El Señor comienza su Vida Pública, diciendo: “Se ha cumplido el plazo, está cerca el Reino de Dios, convertíos y creed la Buena Noticia” (Mc 1, 15).

Tenemos que convertirnos porque el Reino de los cielos que Jesús viene a inaugurar en la tierra, es completamente distinto de las realidades terrenas. ¡Y tan distinto!

El Evangelio de este domingo es una fuerte llamada a la conversión: “Os digo que si no os convertís, todos pereceréis de la misma manera”. ¡De esta forma nos enseña el Señor la necesidad y la urgencia de la conversión!

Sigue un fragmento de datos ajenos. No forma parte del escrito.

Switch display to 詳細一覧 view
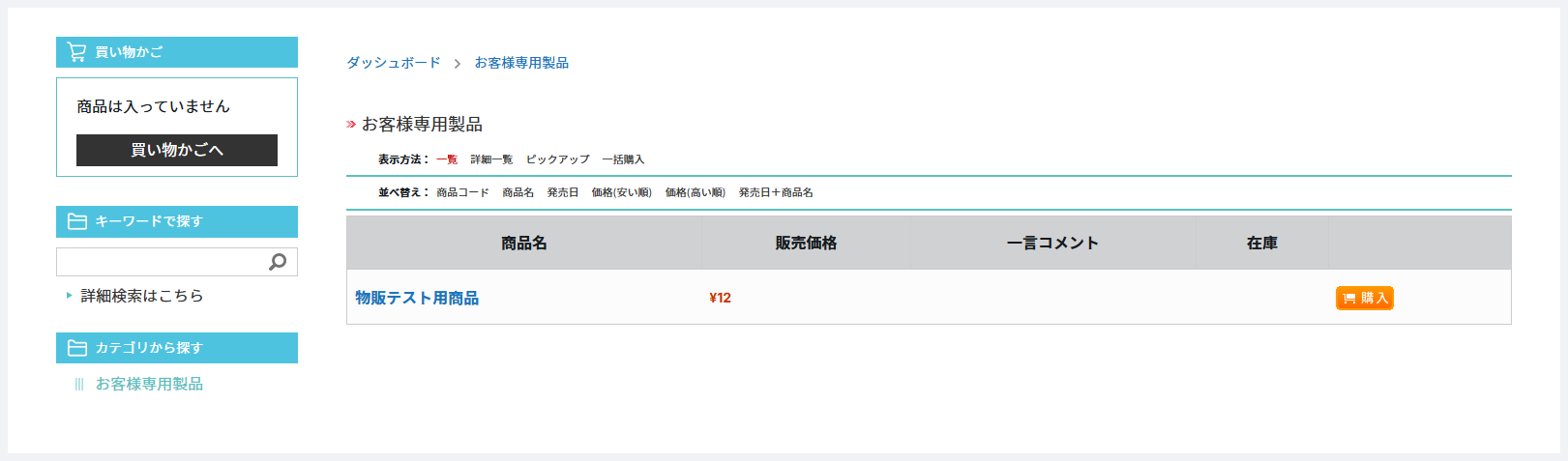 point(491,159)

Sin embargo, hay muchos cristianos que no se sienten llamados a ese cambio de vida y dicen que ya hacen el bien, que no tienen pecados. ¡La conversión, según eso, sería para los otros, para los malos!

Por eso, es tan importante la segunda parte del texto, cuando el Señor nos presenta la parábola de la higuera. Ésta no hacía nada malo, sólo que no daba fruto; ¿pero qué mayor mal puede haber?

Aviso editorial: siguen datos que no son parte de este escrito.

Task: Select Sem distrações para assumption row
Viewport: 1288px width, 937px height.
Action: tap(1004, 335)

El agricultor es muy paciente pero también muy exigente. Por eso, el dueño de la parábola le dice al viñador: “Ya ves: tres años llevo viniendo a buscar fruto en esta higuera y no lo encuentro. Córtala. ¿Para qué va a ocupar terreno en balde?”

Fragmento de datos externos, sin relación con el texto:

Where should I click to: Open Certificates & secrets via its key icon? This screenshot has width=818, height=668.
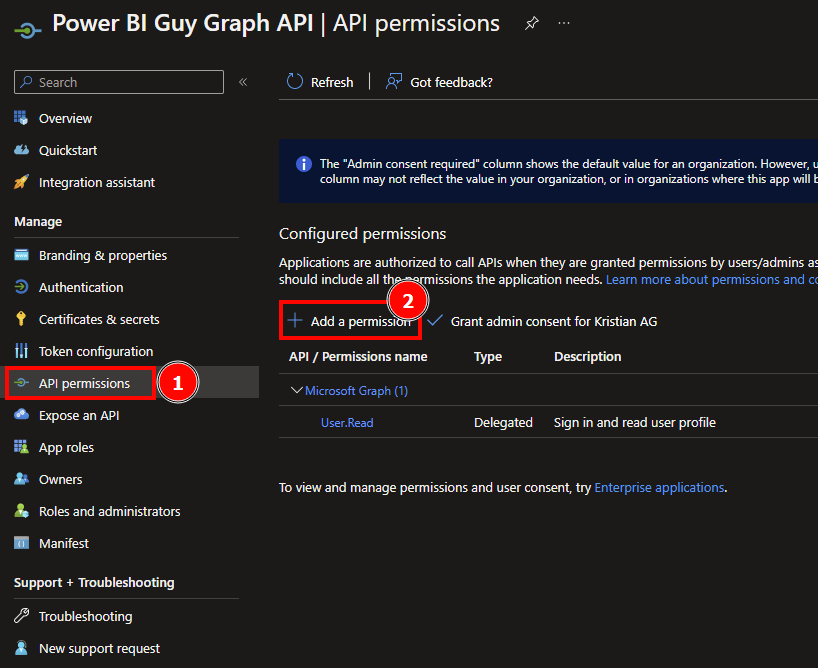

Entonces el viñador intercede por la higuera: “Señor, déjala todavía este año; yo cavaré alrededor y le echaré estiércol, a ver si da fruto. Si no, el año que viene la cortarás”.

¿Quién no ve aquí, en esta parábola, una imagen de nuestra vida cristiana? ¿Incluso, del Tiempo de Cuaresma? ¿Nos esforzaremos entonces por dar fruto, por dar más fruto? ¿No será éste el mayor y mejor exponente de nuestra verdadera conversión?

En concreto, tenemos que preguntarnos en esta Cuaresma, ¿Qué fruto estoy dando yo? Y también, ¿Por qué no doy más fruto? Y hemos de retener la idea de que siempre, cada día que pasa, se nos exige una mayor y mejor conversión, es decir, dar más fruto.

Fijémonos hoy en San José, el hombre que dio fruto abundante; él es el patrono de los seminarios, esos árboles llamados a dar fruto, los mayores frutos, para bien de la Iglesia. Miremos a ver si podemos ayudarles más.

¿Y dónde encontraré yo toda la ayuda necesaria para conseguirlo? No hay duda, en la oración, en los sacramentos, especialmente, en la Eucaristía, en la Palabra Dios, y en la práctica de la vida cristiana, que, al mismo tiempo, la alimenta y la embellece.

San Agustín decía: “Temo a Dios que pase y que no vuelva”. ¡No podemos olvidar que ésta será la última Cuaresma para muchos cristianos! Muchos serán llamados por el Señor, en el curso de este año, para que, a través de la puerta semioscura de la muerte, pasen a vivir siempre con Él y con los hermanos que están en el Cielo. ¡Es la Pascua definitiva! ¡Es la fiesta que dura eternamente. ¡No hay fiesta como ésta!

¡Pero no tenemos que agobiarnos porque la conversión es un don de Dios, que Él concede a los que los que se lo piden con insistencia y con buena voluntad!

¡Hay que pedirlo! ¡Y hay que acogerlo cuando Dios lo concede!

                                                                                                              ¡FELIZ DÍA DEL SEÑOR!